Dicen que el miedo paraliza. Lo que no se oye muy a menudo es que el miedo en verdad inutiliza. Incapacita. Hace de un ser una cosa. ¿Y de que modo, si no es conociéndolo, descubriéndose, se pueden enfrentar los miedos?. 
Miedo a qué, se preguntarán. 
¿Miedo al amor?. ¿Miedo al rechazo?. ¿Rechazo al miedo al amor?. ¿Amor al miedo al rechazo?. Cuando uno vive tanto tiempo con miedo, ya se acostumbra a él. ¿Era entonces por comodidad que despreciaba el amor, ocultándose en el miedo?. De nuevo, ¿miedo a que?.
Lo que nos hace bien no nos genera miedo. Debía tratarse entonces de algo que le hiciera, o que le pudiera hacer mal. Los golpes dejan moretones. Las heridas suturan con el paso del tiempo. Miedo a la soledad, probablemente.
Si, eso debía ser. Estar solo asusta.
Pero justamente el amor es lo contrario, es lo que aleja y extingue a la soledad. No es coherente.
Y he aquí, donde debemos detenernos, estimados amigos. 
¿Porqué habríamos de pedirle a una persona atemorizada, desesperanzada, asustada, que actúe con coherencia?.
Pero... volviendo a aquella tarde, no quiero alejarme demasiado de lo que vine a contarles. Si profundizo en los temores y las incoherencias que cada uno de nosotros es capaz de realizar cuando no se conoce lo suficiente, cuando no puede combatir sus propios demonios, terminaríamos enmarañándonos, y nunca sabrían que pasó aquella tarde. Y no es ese el objetivo. La idea es contarles algo que creo, merece ser contado. 
Si bien es cierto que para poder entender necesitaban conocerlo al menos un poco, con lo que les he contado, ya es suficiente. 
Aquella tarde, sin más, decidió salir a caminar. Sin pensarlo dejó que el sol lo bañe tímidamente con sus rayos mientras se perdía en los laberintos de su mente. Llegó a la plaza, se sentó bajo un inmenso árbol y simplemente se dispuso a estar. La lumbre, la brisa, el verde, las voces, los ruidos... Lágrimas empezaron a brotar de sus ojos. Lágrimas que no podía, por más esfuerzo que realizara, contener. 
Y una caricia recorrió su mejilla. Los rizos dorados y las mejillas sonrojadas de un ¿ángel? lo cegaron.

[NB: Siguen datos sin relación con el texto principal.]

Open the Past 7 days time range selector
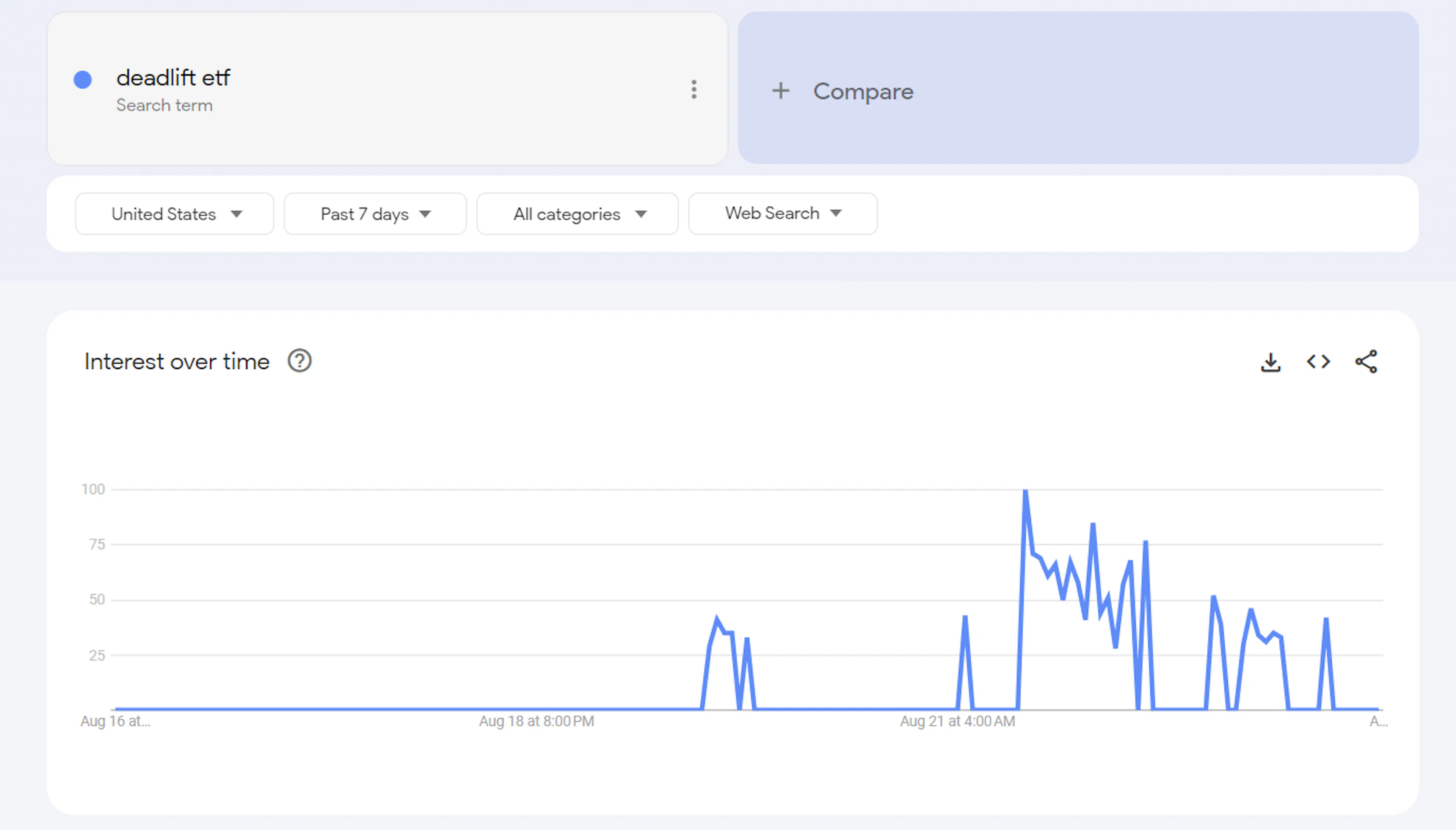 tap(374, 214)
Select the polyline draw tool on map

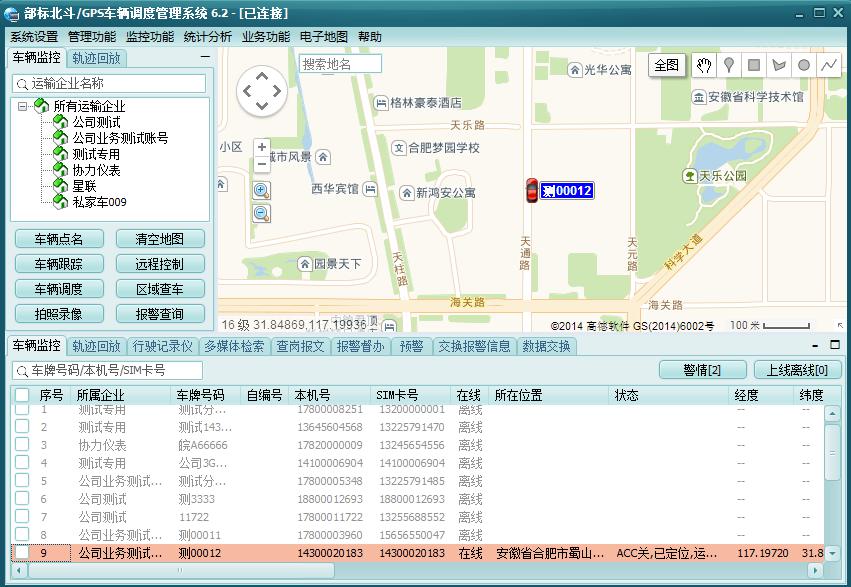coord(829,65)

No, no era un ángel. Era una niña dulce, amable. Lo miró preocupada, pero con dulzura, y despojada de todo egoísmo, le dijo:
- No llodes, que pasa, ¿estás pedido?
Se detuvo en ese rostro perfecto y entre la risa que le causó el sonido extraño del "llores" sin los dientes delanteros y la vergüenza de que esa pequeña lo estuviera conteniendo, secó sus lágrimas y entendió. 
Estaba perdido.
Se había perdido hace tiempo. Y el amor sí podía existir, porque el miedo sí se podía vencer. Todo ésto podía hacerse porque el ser humano podía despojarse de todo egoísmo. Allí, delante de él, estaba el más sincero ejemplo de ello. Esa niña le recordó que alguna vez, todos los seres tuvieron la capacidad de amar sin importar cuánto, cómo, dónde, hasta cuando. Los seres humanos no somos incapaces de amar, entendió, sino que en el camino nos perdimos. 
De eso se trata, de encontrarse. 
La niña de los rizos de oro bañados por el sol se fue corriendo detrás de la voz de su madre que la llamaba, incesantemente, no sin antes dedicarle una sonrisa sincera, honesta y feliz.